Element and text location data:
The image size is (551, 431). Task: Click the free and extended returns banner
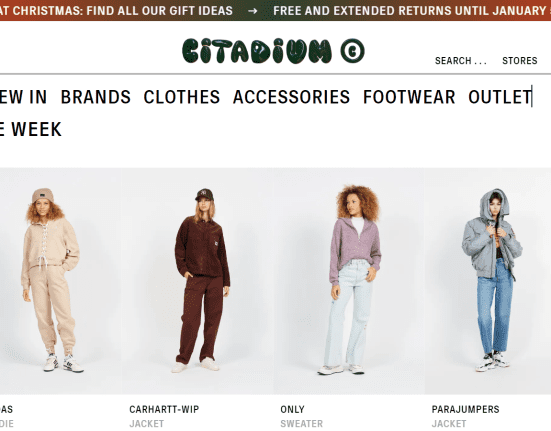coord(412,11)
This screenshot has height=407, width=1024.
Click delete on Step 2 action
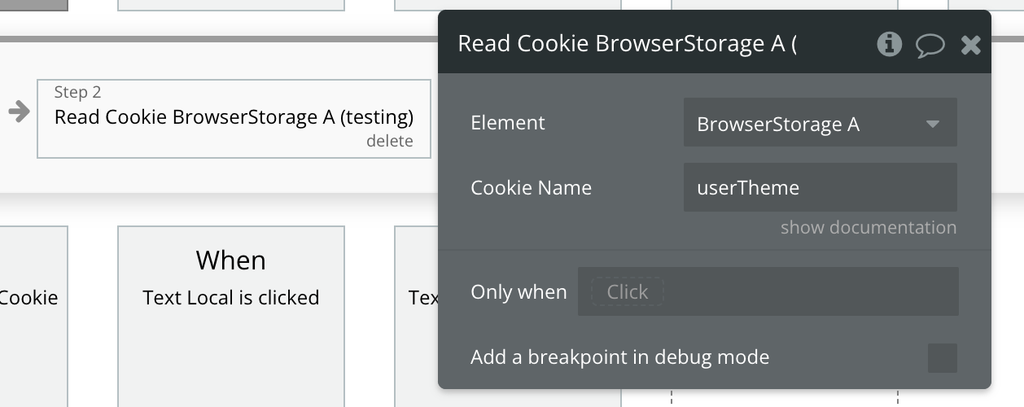pos(389,141)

## BRIEF
From the items above, extract each line that contains the string "Click".

## WORKED SOLUTION
The image size is (551, 431). Task: Click the free and extended returns banner
Click delete on Step 2 action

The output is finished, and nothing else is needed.